Auburn Symphony Orchestra welcomes 2020 Avery Fisher Career Grant recipient Rachell Ellen Wong to perform in ASO’s January concert. “Pure Resonance” will be presented at 2:30 p.m. Jan. 23 at Auburn Performing Arts Center. Tickets and information can be found at auburnsymphony.org or by calling the ASO office at 253-887-7777. Ticket prices are $40 general, $32 seniors, and $12 students.
Rachell Ellen Wong will perform Felix Mendelssohn’s passionate Violin Concerto. Auburn Symphony is excited to be able to reschedule Wong to perform in Auburn after her performance in September was postponed. She is a co-founder of Twelfth Night, specialist in both Baroque and modern violin, and concertmaster of Seattle Baroque Orchestra.

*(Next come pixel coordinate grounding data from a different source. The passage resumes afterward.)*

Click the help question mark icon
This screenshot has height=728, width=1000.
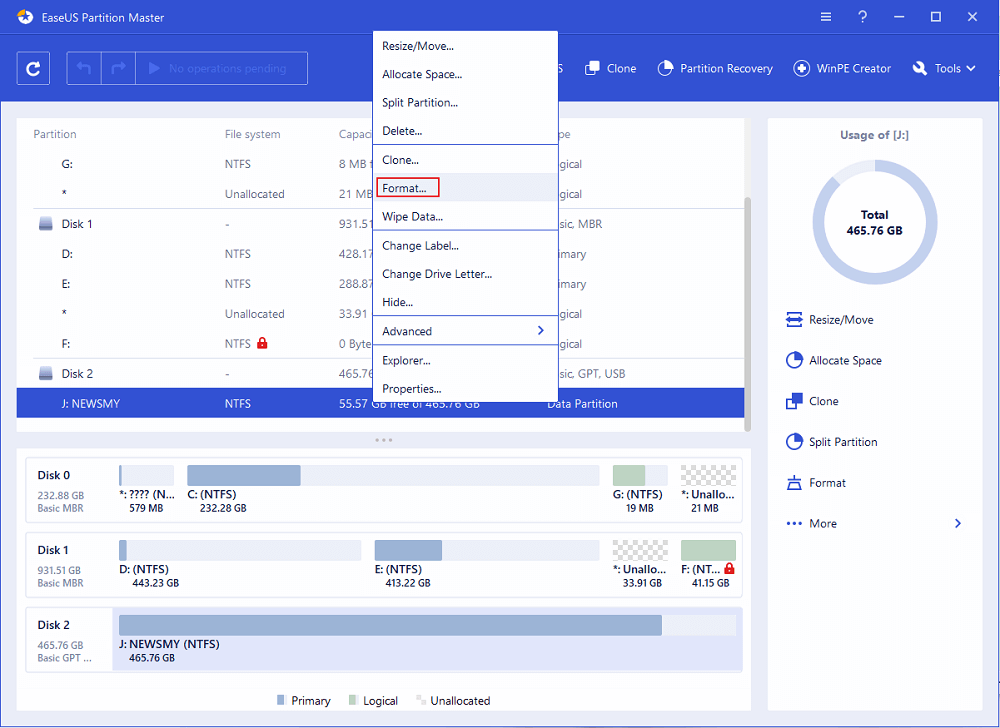(862, 17)
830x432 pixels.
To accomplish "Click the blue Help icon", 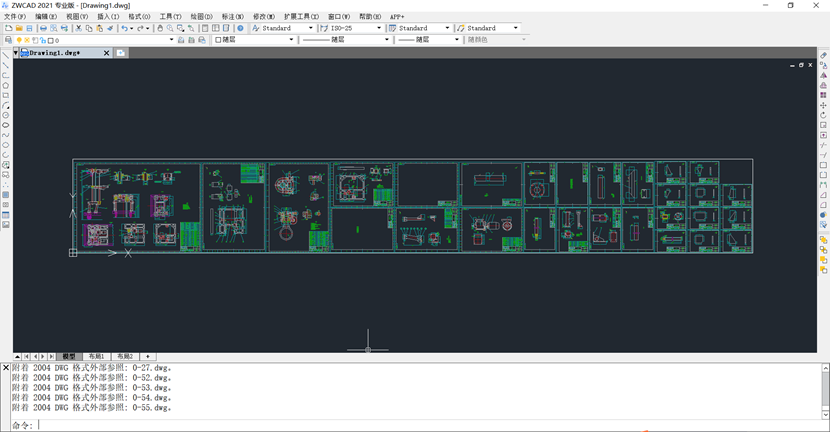I will click(240, 28).
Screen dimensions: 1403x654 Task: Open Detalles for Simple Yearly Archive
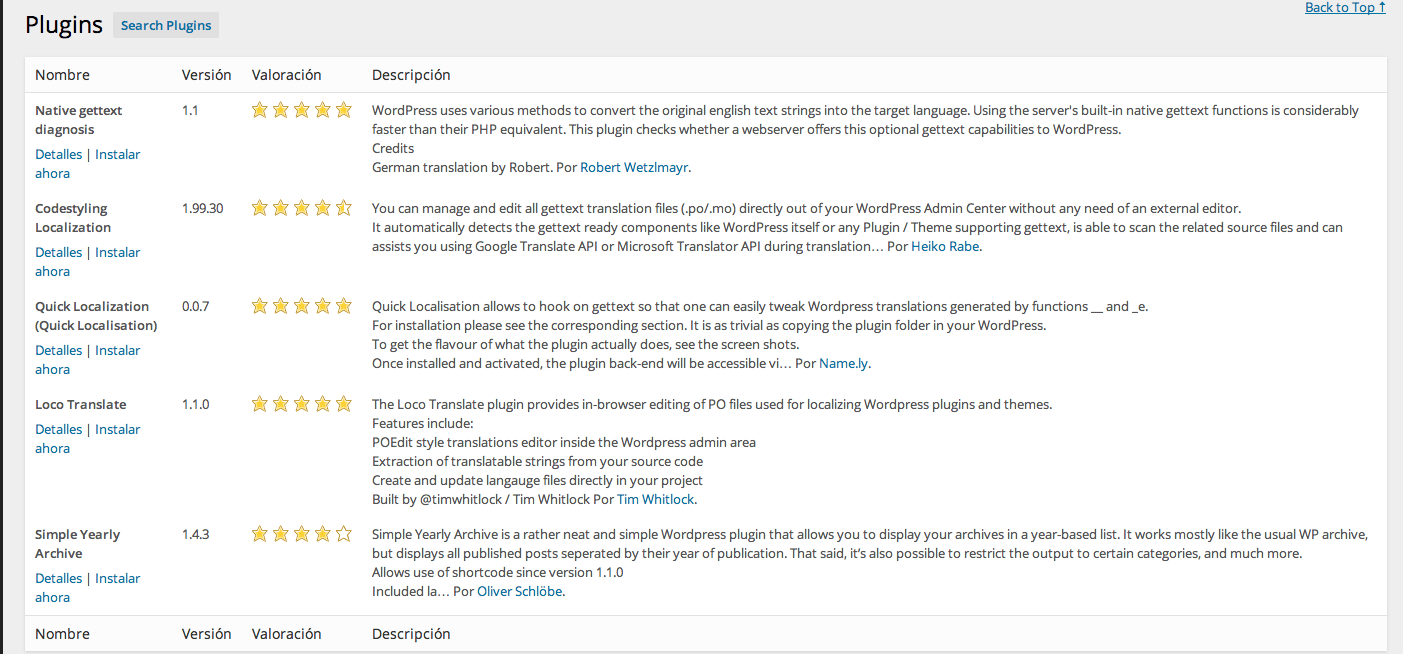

Rachell Ellen Wong is a rising star on both the historical performance and modern violin stages. She has performed in numerous countries spanning five continents. Her growing reputation as one of the top historical performers of her generation has resulted in appearances with renowned ensembles such as the Academy of Ancient Music, American Bach Soloists, Jupiter Ensemble (led by lutenist Thomas Dunford), Bach Collegium Japan, Les Arts Florissants, and others. Equally accomplished on the modern violin, Rachell made her first public appearance with Philharmonia Northwest at age 11 and has since performed as a soloist with orchestras such as Orquesta Sinfónica Nacional de Panamá and the Seattle Symphony. Rachell made her conducting debut with the Seattle Symphony in 2020 when she directed Vivaldi’s Four Seasons from the violin. She also serves as concertmaster of Seattle Baroque Orchestra.
Also on the program is Dmitri Shostakovich’s Symphony No. 10, widely regarded as his finest symphony. Shostakovich found it difficult to compose in a climate of Soviet artistic censorship. It was with his Tenth Symphony that he began to find a more personal voice in his music. Composed soon after the death of Stalin, this piece is filled with moments of melancholy, rage, defiance, and ultimately exultation as Shostakovich finds and expresses his truth.
A recent addition to the program is Jean Sibelius’s popular work, Finlandia. This hymn-like symphonic poem was written to rouse a feeling of Finnish pride at a time of Russian oppression in Finland a half century before Shostakovich’s Tenth. The selection of these two pieces is unfortunately relevant today during the current Russian invasion of Ukraine.
Ticketholders are invited to join the symphony for Meet the Music, a pre-concert lecture, with Dr. Gwynne Kuhner Brown, beginning at 1:30 p.m. Dr. Brown, Professor of Music at the University of Puget Sound, has presented her scholarship at national meetings of the American Musicological Society, the Society for American Music, at the African American Art Song Alliance.